Odorrana supranarina
- Conservation status: Endangered (IUCN 3.1)

Scientific classification
- Kingdom: Animalia
- Phylum: Chordata
- Class: Amphibia
- Order: Anura
- Family: Ranidae
- Genus: Odorrana
- Species: O. supranarina
- Binomial name: Odorrana supranarina (Matsui, 1994)
- Synonyms: Rana supranarina Matsui, 1994

= Odorrana supranarina =

- Authority: (Matsui, 1994)
- Conservation status: EN
- Synonyms: Rana supranarina Matsui, 1994

Species of frog

Odorrana supranarina is a species of frog in the family Ranidae. It is endemic to Ryukyu Archipelago, Japan, and is known from the islands of Ishigaki and Iriomote, both in the Yaeyama Group. The specific name supranarina refers to the large size of this species (Latin supra means "beyond")—at the time of the species description, it was the largest member of the so-called Rana narina complex. Common name greater tip-nosed frog has been coined for it.

==Description==
Adult males measure 59–77 mm and adult females 81–103 mm in snout–vent length. The body is stout with triangular head; the snout is pointed. The tympanum is distinct. The fingers are unwebbed and have small discs. The toes have well-developed webbing and discs that are slightly larger than the finger discs. The dorsolateral and supratympanic folds are weakly developed. The dorsum is smooth. Dorsal ground colour varies from light brown to greenish brown; there are no distinct markings. There are dark markings below the canthus, around the tympanum, and along the dorsolateral fold. The limbs have dark crossbars. Males have paired subgular vocal sacs.

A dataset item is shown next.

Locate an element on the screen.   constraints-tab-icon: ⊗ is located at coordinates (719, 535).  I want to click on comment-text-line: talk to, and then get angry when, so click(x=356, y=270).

Tadpoles are rather slender and have long, muscular tail. A newly metamorphosed individual measures about 13 mm in snout–vent length.

On both Ishigaki and Iriomote, Odorrana supranarina is sympatric with Odorrana utsunomiyaorum, a "dwarf" species in relative terms. As O. supranarina is a "giant" species, it appears that the body sizes of these two species have diverged, perhaps in response to competition.

==Habitat and conservation==
Odorrana supranarina inhabits broad-leaved evergreen forests along mountain streams. However, it can also be found in coastal areas, in riverside forests just outside the mangrove. Breeding takes place in October–March in shallow streams and in pools. The eggs are attached to stones or dead leaves under the water.

The species has a small and fragmented range. Habitat loss and degradation caused by logging and human settlement are threats to it, particularly on Ishigaki. Iriomote is a national park, but improved protection of its forest habitats is still needed.